China will face a choice. Today, it talks about its so-called "One Belt, One Road" initiative to link its economy with those of Central Asia and Europe. But China's global future will be as dependent as everyone else's on One Net an open, free, dynamic and secure Internet.
Europe also faces some important choices. The EU must not allow a muddled understanding of digital realities to give rise to profoundly damaging digital protectionism. It must overcome the institutional barriers that make it seemingly impossible to forge a common position on external cyber policy. And it needs to take the foreign policy implications of its actions seriously: When EU countries talk about data localization, others do, too.
Finally, the U.S. needs to adapt as well. It must accept that it is no longer the only global cyberpower, and that its own behavior must comply with globally accepted norms to which all must adhere.
The Internet has already become the world's most important infrastructure. But this is only the beginning: soon it will be the infrastructure of all other infrastructures. Policies born of confusion, chaos and confrontation have no place in this new world of opportunities.

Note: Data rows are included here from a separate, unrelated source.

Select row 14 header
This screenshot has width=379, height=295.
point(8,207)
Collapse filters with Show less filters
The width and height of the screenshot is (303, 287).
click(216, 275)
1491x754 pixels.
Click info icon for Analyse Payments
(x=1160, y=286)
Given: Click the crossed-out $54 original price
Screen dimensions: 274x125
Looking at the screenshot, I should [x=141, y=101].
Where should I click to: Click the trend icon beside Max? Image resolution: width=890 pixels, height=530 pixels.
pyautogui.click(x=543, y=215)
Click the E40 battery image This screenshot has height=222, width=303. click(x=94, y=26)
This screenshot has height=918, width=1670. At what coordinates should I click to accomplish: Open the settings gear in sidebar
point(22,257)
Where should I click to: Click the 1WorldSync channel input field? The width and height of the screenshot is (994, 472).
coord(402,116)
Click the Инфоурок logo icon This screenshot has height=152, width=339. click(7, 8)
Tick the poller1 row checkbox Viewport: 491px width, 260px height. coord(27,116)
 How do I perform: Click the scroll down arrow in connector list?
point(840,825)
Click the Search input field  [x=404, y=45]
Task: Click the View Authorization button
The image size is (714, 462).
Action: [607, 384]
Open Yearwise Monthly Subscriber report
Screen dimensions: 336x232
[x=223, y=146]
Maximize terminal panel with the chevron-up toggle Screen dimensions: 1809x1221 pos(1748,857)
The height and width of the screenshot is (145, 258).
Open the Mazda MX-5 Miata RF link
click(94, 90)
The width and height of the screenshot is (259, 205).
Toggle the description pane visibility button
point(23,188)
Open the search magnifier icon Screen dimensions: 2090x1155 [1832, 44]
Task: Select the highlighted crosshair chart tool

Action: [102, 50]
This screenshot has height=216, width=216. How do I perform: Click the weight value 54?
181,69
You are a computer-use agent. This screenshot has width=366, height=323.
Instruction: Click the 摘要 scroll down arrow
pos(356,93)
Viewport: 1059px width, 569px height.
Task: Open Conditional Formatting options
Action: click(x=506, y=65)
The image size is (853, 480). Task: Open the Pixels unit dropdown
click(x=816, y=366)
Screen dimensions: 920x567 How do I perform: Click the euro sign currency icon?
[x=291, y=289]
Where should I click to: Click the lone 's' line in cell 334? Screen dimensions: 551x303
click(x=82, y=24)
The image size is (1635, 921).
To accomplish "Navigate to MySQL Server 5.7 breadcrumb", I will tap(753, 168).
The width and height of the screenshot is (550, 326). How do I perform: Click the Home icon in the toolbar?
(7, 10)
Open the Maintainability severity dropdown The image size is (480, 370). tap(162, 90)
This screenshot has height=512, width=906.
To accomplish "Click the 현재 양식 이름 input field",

Image: https://encrypted-tbn3.gstatic.com/images?q=tbn:ANd9GcQOQKf38g8MIvqkXgS323tYXc2z_LIRrAVRV7W20y4KQa4Lu1f3
VOCABULARY:
1. Compromise - cause to become vulnerable or function less effectively.
2. Geography - the nature and relative arrangement of places and physical features. (location)
3. Fracture - break or cause to break.
4. Infrastructure - the basic physical and organizational structures and facilities (e.g., buildings, roads, and power supplies) needed for the operation of a society or enterprise.
5. Localize - assign (something) to a particular place.
DISCUSSION:
1. How much of pertinent information do we keep in digital files these days?
2. Some people think that secrets and confidentiality were easier to keep when files were kept on paper. Do you agree? Why/why not?
3. Cyber-warfare is the new threat to countries and their adversaries, what do you think is the best way to avoid digital espionage?
4. The Internet is becoming the most important infrastructure. What is your interpretation of this sentence?